- **SOURCE EXCERPT**:
↓↓↓

The big difference between EV6 and GTL+ in the minds of those that first hear about it seems to be the operating frequency of EV6. The beauty of EV6 is that it takes advantage of the same technology that is behind the accelerated graphics port, or AGP in that it allows data to be transferred on both the rising and falling edges of the clock. This allows the memory bus to operate at 100MHz while delivering 200MHz (1.6GB/s of bandwidth) between the chipset and CPU because it delivers twice as much information, by transferring data on both the rising and falling edges of the clock. This allows for 1.6GB/s of bandwidth available for a single Athlon processor, but that's not where the beauty of EV6 ends.

↑↑↑

- **COLLECTED DATA**:
↓↓↓

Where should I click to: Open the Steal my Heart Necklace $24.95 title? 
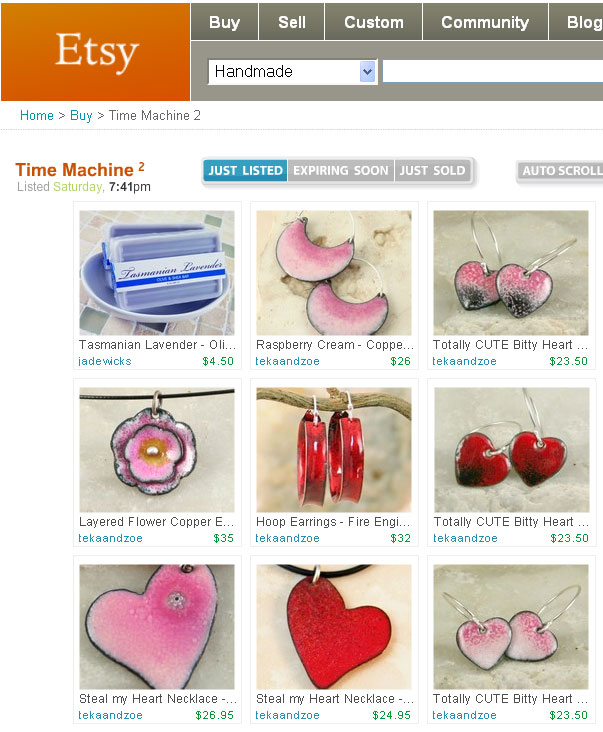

↑↑↑

- **SET EXERCISE**: According to the EV6 bus excerpt, how does a memory bus running at 100MHz deliver the equivalent of 200MHz between the chipset and CPU? Answer in one to three sentences.

- **RESULT**: EV6 transfers data on both the rising and falling edges of the clock, the same technique behind AGP. Each clock cycle therefore carries twice as much information. This gives 1.6GB/s of bandwidth for a single Athlon processor.